■ **Task set**
- a) Rewrite everything in the records from the line containing "At what coordinates should I click to accomplish: Click" down to the line containing "point(1104,94)" as a JSON list of strings, one string per line, skipping blank lines and leaving the pictures out.
- b) Extend the advice column about TikTok restaurants, picking up right after its last sentence.

■ **Excerpt provided**
*****

Dear Hannah: A Restaurant Advice Column
“What’s the deal with TikTok restaurants? Are any of them actually good?”
Hi Extremely Online,
You can find me glued to TikTok every weeknight from 10:30pm-10:59pm. On the off chance I’m able to peel myself away from the app earlier, it’s only because my hand has started to fall asleep or I heard a voice in my head that sounds a little like Malala saying: “Do something with your life, idiot.” Sure, this ritualized scrolling time might just be the mental-health equivalent of slowly sipping on Clorox. I do it anyway. It’s fun.
Other than videos of goats or hit-or-miss millennial WFH humor, much of my TikTok feed is dedicated to NYC restaurant recommendations. To be clear, the superficiality of NYC restaurant TikTok annoys me, since it’s difficult to showcase what makes a restaurant special in less than 30 seconds. Another TikTok annoyance: a lot of the people seem to care about style and hype over substance. And that's a weird way to choose where to eat dinner.
I’d be lying, though, if I said I wasn’t fascinated by which spots gain traction on the platform. More and more people seem to be using the app to find new restaurants, and there are 34.3M views alone associated with the TikTok search term “restaurants in Manhattan.” The woman who cuts my hair is responsible for at least 1,000 of those views. And so am I.
So what makes a restaurant famous on TikTok? Places that have a clear aesthetic—like an Italian cafe that’s completely pink from floor to ceiling—typically garner coverage. TikTok restaurants are also usually known for one or two things, whether that’s a bottomless brunch deal, a shawarma tower, or a rooftop carousel near Times Square where you can drink grapefruit tequila out of IV bags. Lastly, spots on TikTok flourish when they have an exclusivity factor. Sharing an experience at a restaurant that’s hard to get into–the Carbones of the world–gives a TikTok creator clout. And clout runs the internet.

*****

■ **Records shown**
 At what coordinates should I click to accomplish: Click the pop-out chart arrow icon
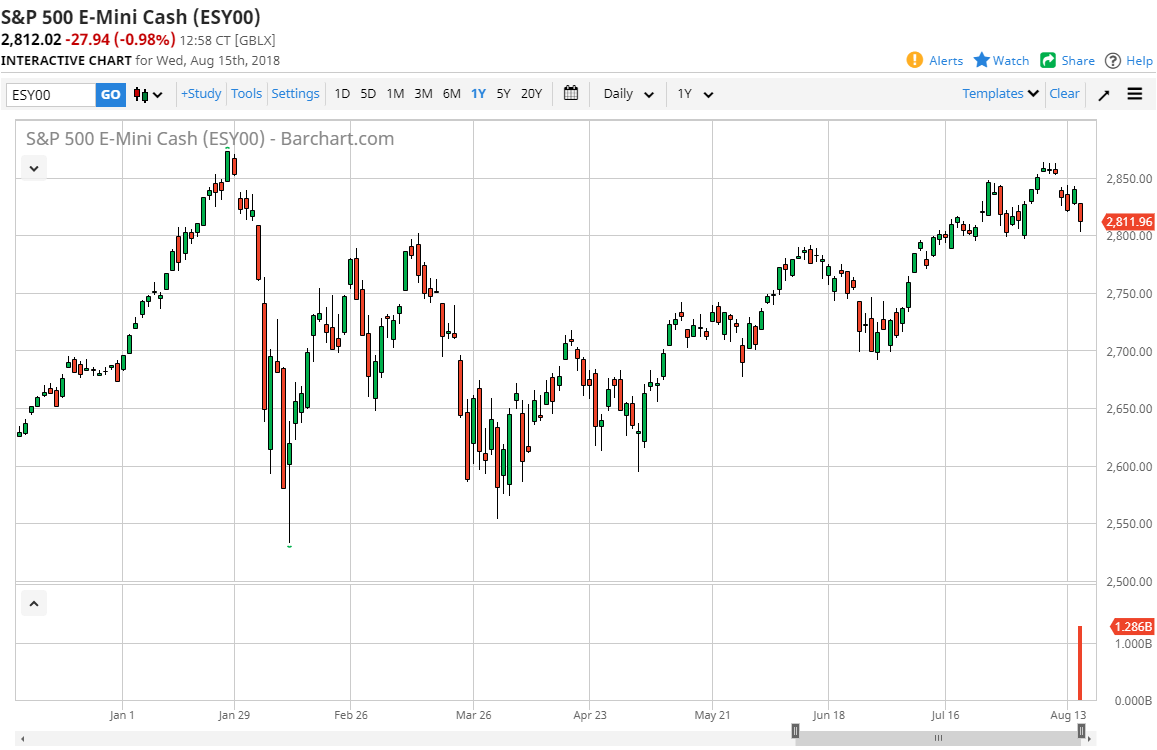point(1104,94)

*****

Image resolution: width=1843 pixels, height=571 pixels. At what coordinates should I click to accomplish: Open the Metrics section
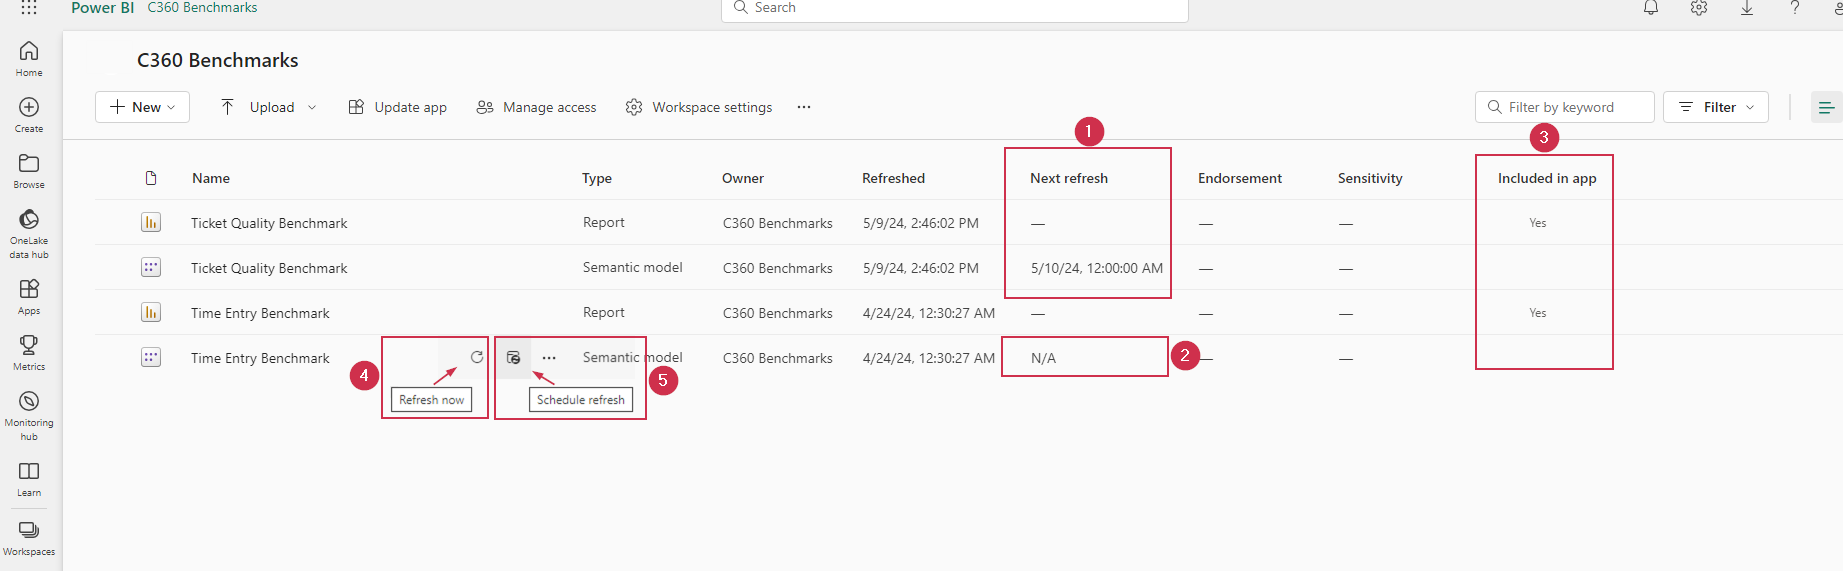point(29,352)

*****

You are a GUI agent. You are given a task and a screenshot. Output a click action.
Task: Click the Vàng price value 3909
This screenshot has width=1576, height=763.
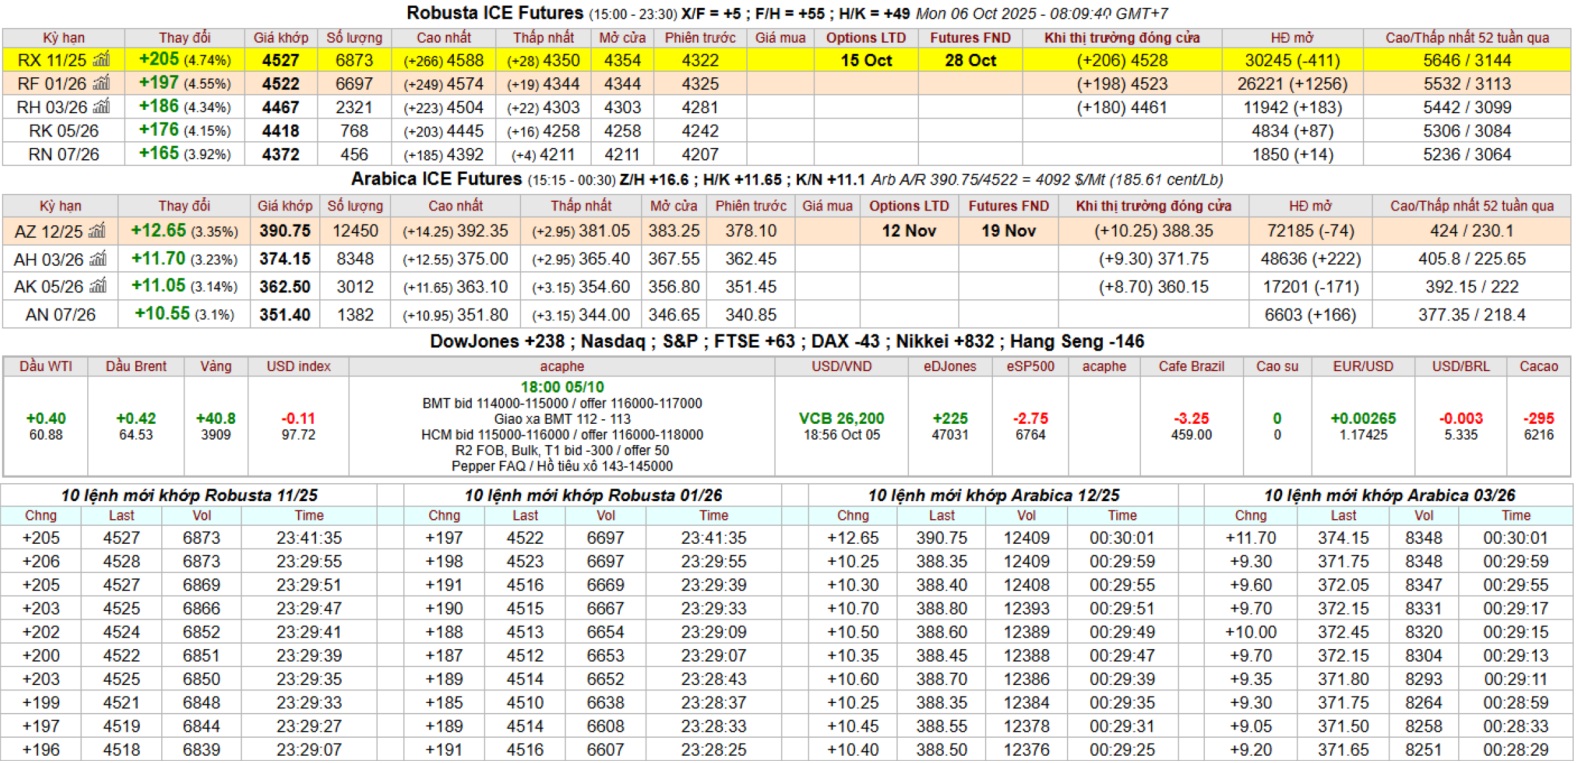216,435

*****

■ **Answers for the exercise**
- a)
[
  " At what coordinates should I click to accomplish: Click the pop-out chart arrow icon",
  "point(1104,94)"
]

- b)
If you come across a restaurant on TikTok, it’s likely going to look like a stupid place to spend your money. And some of them are as unthinkably dumb in person as they appear online. But what if, under that distorted Sex & The City theme song and monotone text-to-speech narration, there’s a TikTok-famous restaurant worth seeking out in real life? Find my verdicts below on this non-exhaustive list of TikTok restaurants in NYC.
THE TIKTOK SPOTS
Verdict: Depends on your capacity for fake flower walls and people you went to high school with on Long Island. So, probably not approved.
Any rooftop bar near Times Square is going to be popular on TikTok. Many of them are said to have “immaculate views,” actually. That sounds nice, right? Well, it’s not nice. More often than not, rooftop bars act as direct portals to hell for DJs and people who weren’t hugged as children. This particular rooftop from the TAO group dedicates 10,000 square feet to an “urban amusement park” theme. I’d rather be trapped in a subway car with a rat king who is blackmailing me than drink a $23 grapefruit tequila cocktail out of an IV bag while sitting on a rotating carousel at Magic Hour. They also have a putt-putt course called “Foreplay” where, inexplicably, you’ll see voluptuous, life-size sculptures of Lola Bunny in compromising positions. “Foreplay” and carousels aside, Magic Hour ultimately feels similar to other rooftop bars in NYC. Which is to say, you’re going to have to wait in line for a sh*tty bar that just so happens to be lifted high in the sky.
Verdict: An unabashedly-gimmicky restaurant with a $28 prix-fixe deal. It's pretty great.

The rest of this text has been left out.